The developer Home Team Community Partners presented a letter from the Special Olympics at the disposition hearing, saying the organization would be interested in moving its headquarters into a nine-story office tower, with Anacostia River views, that the developer proposes building on the site. The team also showed a letter from Home Depot, which promised to build its second D.C. store there if Home Team wins the contract.
That bid also would include an assisted-living facility and rental apartments, creating a total of 260 subsidized and 442 market-rate units.

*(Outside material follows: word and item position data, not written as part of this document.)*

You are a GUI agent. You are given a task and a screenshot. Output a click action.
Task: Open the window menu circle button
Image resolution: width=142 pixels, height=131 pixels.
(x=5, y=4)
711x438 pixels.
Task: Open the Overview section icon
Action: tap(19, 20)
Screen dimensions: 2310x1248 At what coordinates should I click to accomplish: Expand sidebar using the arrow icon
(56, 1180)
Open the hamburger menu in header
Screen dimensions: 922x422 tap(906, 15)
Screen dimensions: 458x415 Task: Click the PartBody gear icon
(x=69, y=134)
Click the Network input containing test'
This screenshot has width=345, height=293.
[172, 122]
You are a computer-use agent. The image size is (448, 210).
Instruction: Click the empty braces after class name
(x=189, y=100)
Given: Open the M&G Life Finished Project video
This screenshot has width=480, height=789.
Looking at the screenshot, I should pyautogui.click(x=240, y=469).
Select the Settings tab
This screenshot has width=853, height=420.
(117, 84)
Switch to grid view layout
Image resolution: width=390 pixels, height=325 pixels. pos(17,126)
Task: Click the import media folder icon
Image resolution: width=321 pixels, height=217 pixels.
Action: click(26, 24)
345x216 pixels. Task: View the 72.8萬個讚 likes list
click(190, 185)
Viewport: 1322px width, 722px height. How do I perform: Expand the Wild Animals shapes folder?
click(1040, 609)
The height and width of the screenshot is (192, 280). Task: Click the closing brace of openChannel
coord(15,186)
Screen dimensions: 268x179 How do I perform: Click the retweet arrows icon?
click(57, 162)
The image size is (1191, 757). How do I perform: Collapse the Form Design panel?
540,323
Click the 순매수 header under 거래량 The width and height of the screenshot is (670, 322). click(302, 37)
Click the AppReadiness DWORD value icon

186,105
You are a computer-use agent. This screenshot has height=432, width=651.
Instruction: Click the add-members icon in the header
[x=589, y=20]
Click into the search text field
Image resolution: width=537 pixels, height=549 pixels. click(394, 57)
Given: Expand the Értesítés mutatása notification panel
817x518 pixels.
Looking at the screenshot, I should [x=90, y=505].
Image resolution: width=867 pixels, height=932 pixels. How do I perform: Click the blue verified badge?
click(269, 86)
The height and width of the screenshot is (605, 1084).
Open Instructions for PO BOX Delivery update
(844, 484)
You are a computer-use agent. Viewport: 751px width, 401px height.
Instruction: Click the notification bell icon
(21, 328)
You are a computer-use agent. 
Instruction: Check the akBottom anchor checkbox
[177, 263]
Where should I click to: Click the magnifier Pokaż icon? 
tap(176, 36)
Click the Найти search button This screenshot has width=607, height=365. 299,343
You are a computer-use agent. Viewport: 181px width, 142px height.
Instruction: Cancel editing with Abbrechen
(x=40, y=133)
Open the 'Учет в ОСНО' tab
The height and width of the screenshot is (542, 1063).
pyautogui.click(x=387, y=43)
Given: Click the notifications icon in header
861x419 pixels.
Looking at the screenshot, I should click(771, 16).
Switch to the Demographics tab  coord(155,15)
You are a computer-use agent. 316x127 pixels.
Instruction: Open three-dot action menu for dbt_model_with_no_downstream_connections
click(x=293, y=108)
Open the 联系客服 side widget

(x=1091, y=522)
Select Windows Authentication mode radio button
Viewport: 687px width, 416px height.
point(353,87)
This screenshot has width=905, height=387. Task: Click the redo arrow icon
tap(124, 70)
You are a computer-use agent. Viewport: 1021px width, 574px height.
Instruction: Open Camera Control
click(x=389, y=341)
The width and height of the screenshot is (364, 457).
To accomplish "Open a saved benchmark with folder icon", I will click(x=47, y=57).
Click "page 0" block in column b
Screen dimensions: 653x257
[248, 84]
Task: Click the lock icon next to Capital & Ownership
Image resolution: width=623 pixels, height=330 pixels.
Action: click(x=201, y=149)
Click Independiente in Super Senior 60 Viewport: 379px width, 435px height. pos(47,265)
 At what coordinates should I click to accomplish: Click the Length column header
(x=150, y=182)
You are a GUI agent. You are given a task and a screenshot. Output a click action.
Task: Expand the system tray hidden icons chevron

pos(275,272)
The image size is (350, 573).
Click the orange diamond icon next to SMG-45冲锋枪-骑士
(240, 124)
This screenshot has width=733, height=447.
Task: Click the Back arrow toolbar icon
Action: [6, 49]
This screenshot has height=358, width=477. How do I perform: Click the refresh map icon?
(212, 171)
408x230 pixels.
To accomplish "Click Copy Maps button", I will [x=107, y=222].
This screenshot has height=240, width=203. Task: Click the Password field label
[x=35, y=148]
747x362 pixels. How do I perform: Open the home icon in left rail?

Anne Ford, a Ward 7 resident who listened to the hearing, knows the soon-to-be-developed site very well. When D.C. General was a hospital, she was a nurse there. When it became a homeless shelter, she would visit with her church group and hear residents’ complaints about rodents and moldy food.
The patients she treated at the long-gone hospital, most of them Black and low-income, “should have a chance to live on that land. . . . It was a Black population down there. Now that land should still belong to them,” Ford said, adding that she hopes Hill East won’t become another Navy Yard or Wharf, catering largely to wealthier residents. “I’m really looking for some more affordable housing. I’m praying on that for that land there.”
Falcicchio said that choosing proposals that include high levels of affordable housing will be a priority for his office.
He noted that if the federal government were to transfer the RFK site across the street to the city, as Bowser has long requested, the new neighborhood that will be created could grow even larger. “In terms of untapped land, Hill East — if it were combined with the RFK campus — would be the largest infill urban development on the East Coast.”